Exercise aim: Only the lines from the one containing "Instruction: Uncheck the Formula Bar checkbox" through the end of the entries should be returned, exactly as they are, with the pictures omitted.

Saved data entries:
◆ ◆ ◆ ◆

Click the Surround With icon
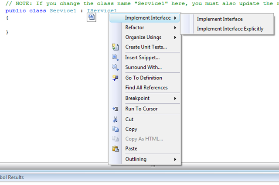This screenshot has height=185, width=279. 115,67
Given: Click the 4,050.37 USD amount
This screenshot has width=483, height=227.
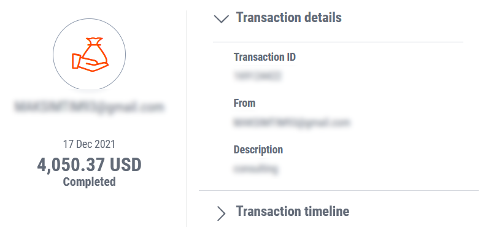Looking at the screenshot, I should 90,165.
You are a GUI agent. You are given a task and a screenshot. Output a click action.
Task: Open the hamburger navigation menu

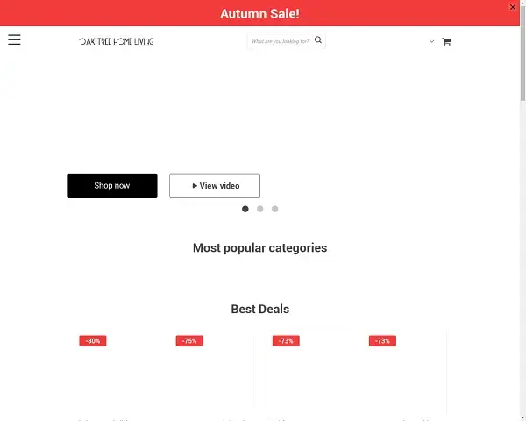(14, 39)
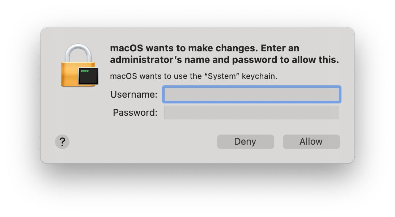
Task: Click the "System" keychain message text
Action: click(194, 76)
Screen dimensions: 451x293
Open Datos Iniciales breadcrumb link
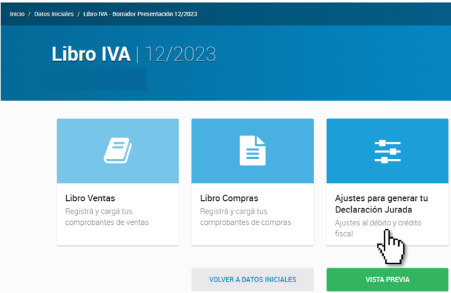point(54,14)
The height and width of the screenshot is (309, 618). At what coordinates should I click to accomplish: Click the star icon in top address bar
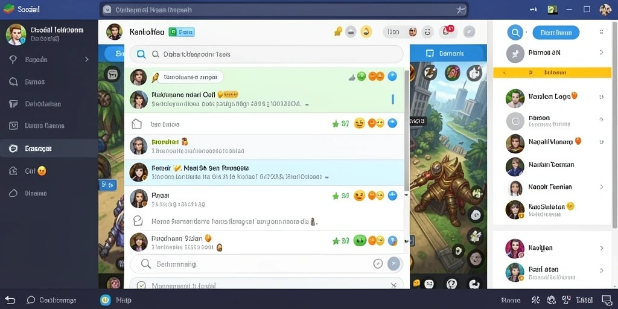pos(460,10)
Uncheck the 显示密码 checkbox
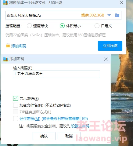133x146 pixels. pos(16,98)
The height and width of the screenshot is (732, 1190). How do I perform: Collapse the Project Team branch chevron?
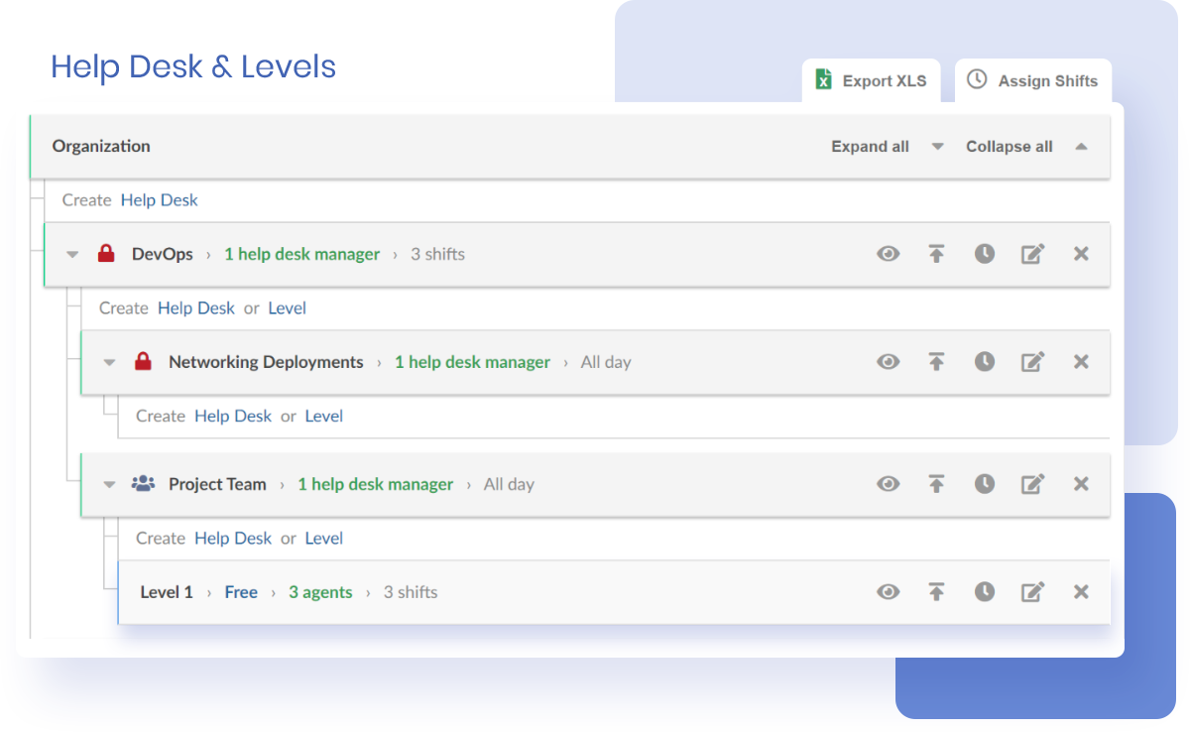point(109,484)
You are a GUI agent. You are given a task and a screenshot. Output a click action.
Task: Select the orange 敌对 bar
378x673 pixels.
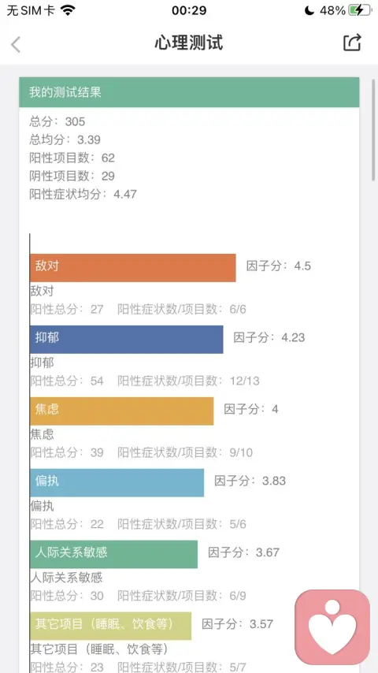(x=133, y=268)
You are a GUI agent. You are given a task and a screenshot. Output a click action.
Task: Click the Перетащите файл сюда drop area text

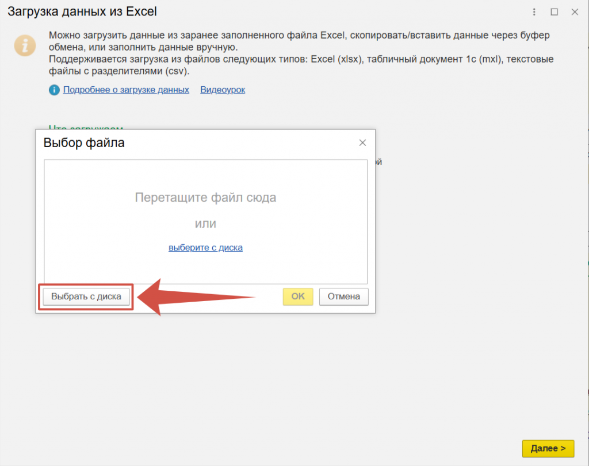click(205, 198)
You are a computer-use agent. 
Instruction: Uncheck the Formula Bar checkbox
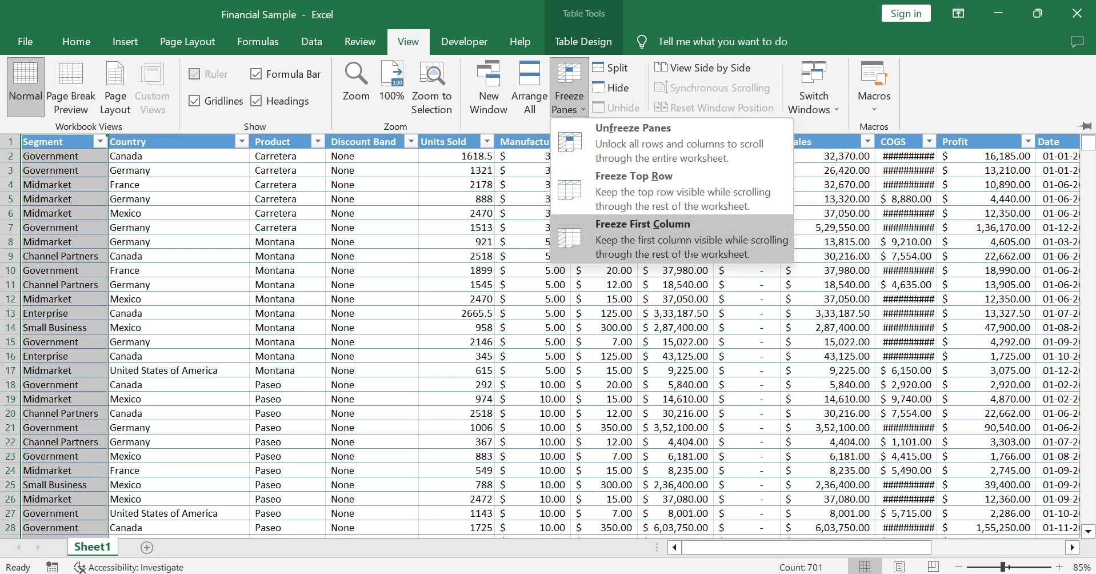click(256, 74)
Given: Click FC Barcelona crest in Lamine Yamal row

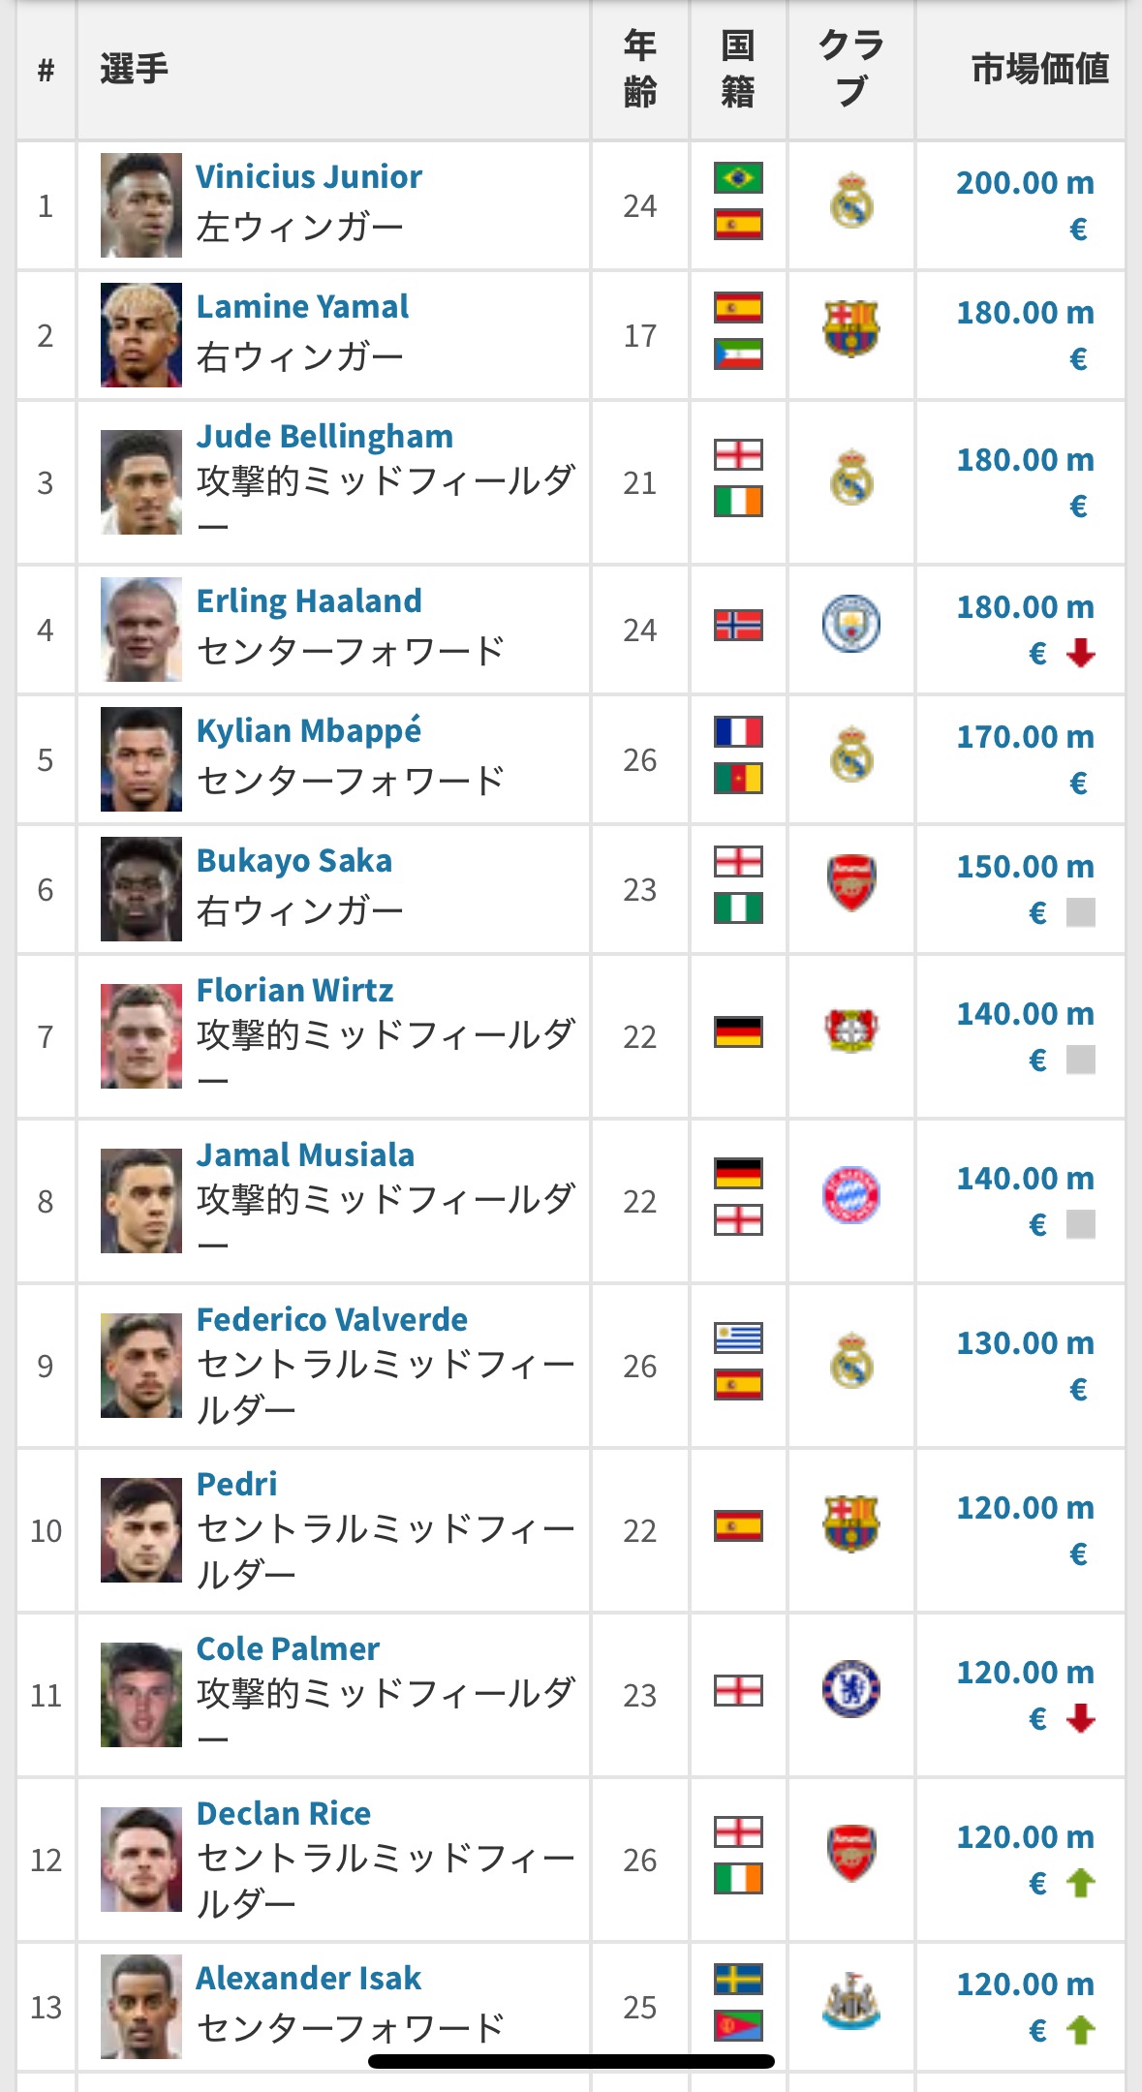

◆ ◆ ◆ ◆

Result for this task:
Instruction: Uncheck the Formula Bar checkbox
click(256, 74)
Given: Click FC Barcelona crest in Lamine Yamal row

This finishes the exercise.